# 12dpo BFN... 15dpo BFP!!



## firerabbit666

After getting what looked like evaps on IC and a horrible 'Not Pregnant' at 12DPO on a CBD I thought I was out....just tested today and :happydance:​​


​


----------



## babygirlhall

Congrats hun :happydance::happydance::happydance:


----------



## Noel

Yay!!!:happydance: :happydance: :happydance: :happydance: :happydance: :happydance: :happydance: Congrats!!!!!


----------



## baby05

Congratulations!! :happydance::happydance:


----------



## Chris77

Congrats!


----------



## Elhaym

Congratulations! :D


----------



## babygirlhall

Did you have any symptoms hun??


----------



## dizzy65

congrats!


----------



## FEDup1981

Congratulations x :D


----------



## firerabbit666

babygirlhall said:


> Did you have any symptoms hun??

Sensitive nipples!
Light headed when I stood up
Occasional Niggling dull cramps
Kept thinking AF was on the way but it was just CM!
Oh and starving!
I think the first thing I noticed, maybe a week ago now...I craved pickle egg and cried at a TV show, which is unlike me lol.

:dust: x


----------



## ashleywants1

congratulations hun x:happydance:


----------



## v2007

Congrats. 

V xxx


----------



## sabby52

Congrats :)

-------------------------

* [QUESTIONS ON THE MATERIAL]
[1] In the forum thread above, list every symptom firerabbit666 gives in reply to the question "Did you have any symptoms hun??"
[2] In the forum thread above, what test showed "Not Pregnant" at 12DPO?

* [SUPPLIED DATA]

-------------------------

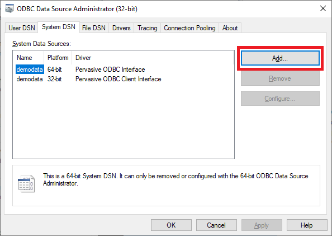Confirm with the OK button
The height and width of the screenshot is (236, 332).
point(171,225)
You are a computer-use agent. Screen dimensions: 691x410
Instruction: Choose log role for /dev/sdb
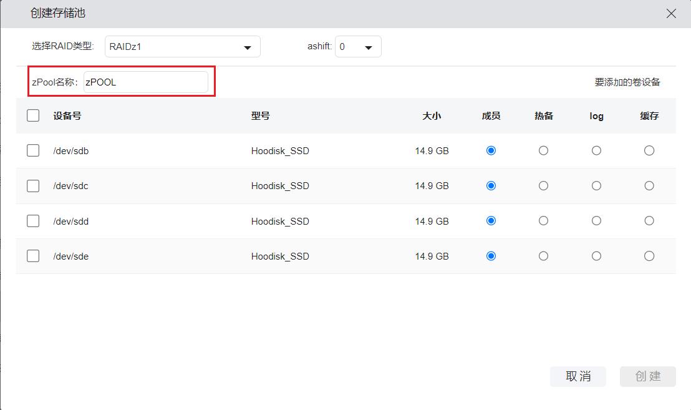click(596, 150)
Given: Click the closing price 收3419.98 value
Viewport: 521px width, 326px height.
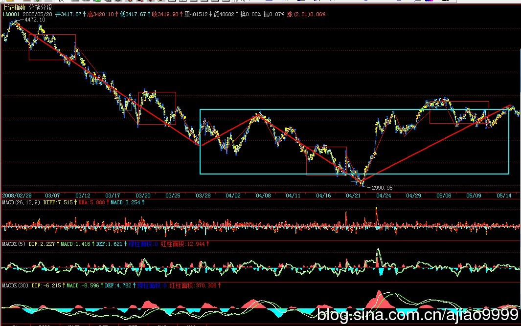Looking at the screenshot, I should (x=166, y=15).
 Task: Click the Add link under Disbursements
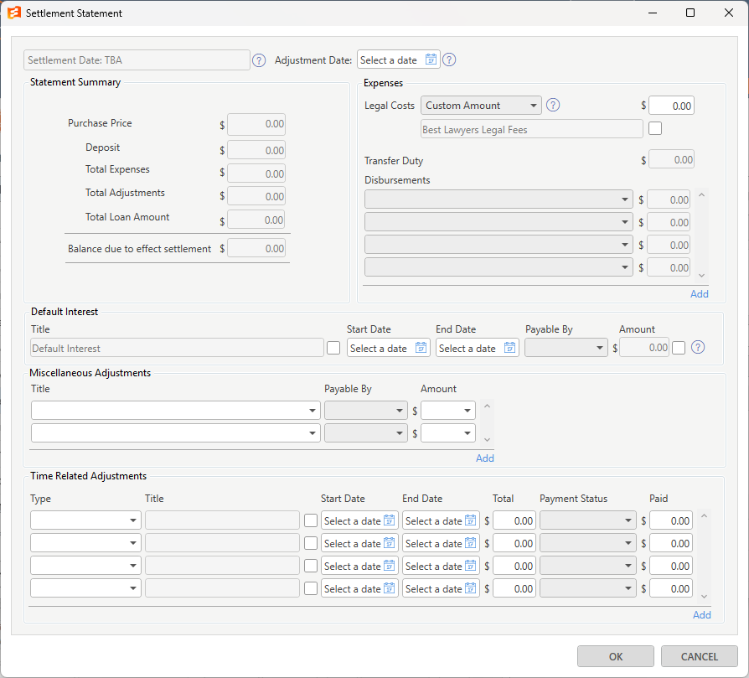pos(699,294)
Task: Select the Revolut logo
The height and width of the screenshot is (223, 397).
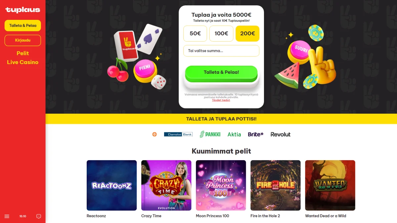Action: 281,134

-------------------------

* [SOLUTION SET]
[1]
- Sensitive nipples
- Light headed when standing up
- Occasional niggling dull cramps
- CM that made her think AF was on the way
- Starving
- Craving pickle egg
- Crying at a TV show

[2] A CBD.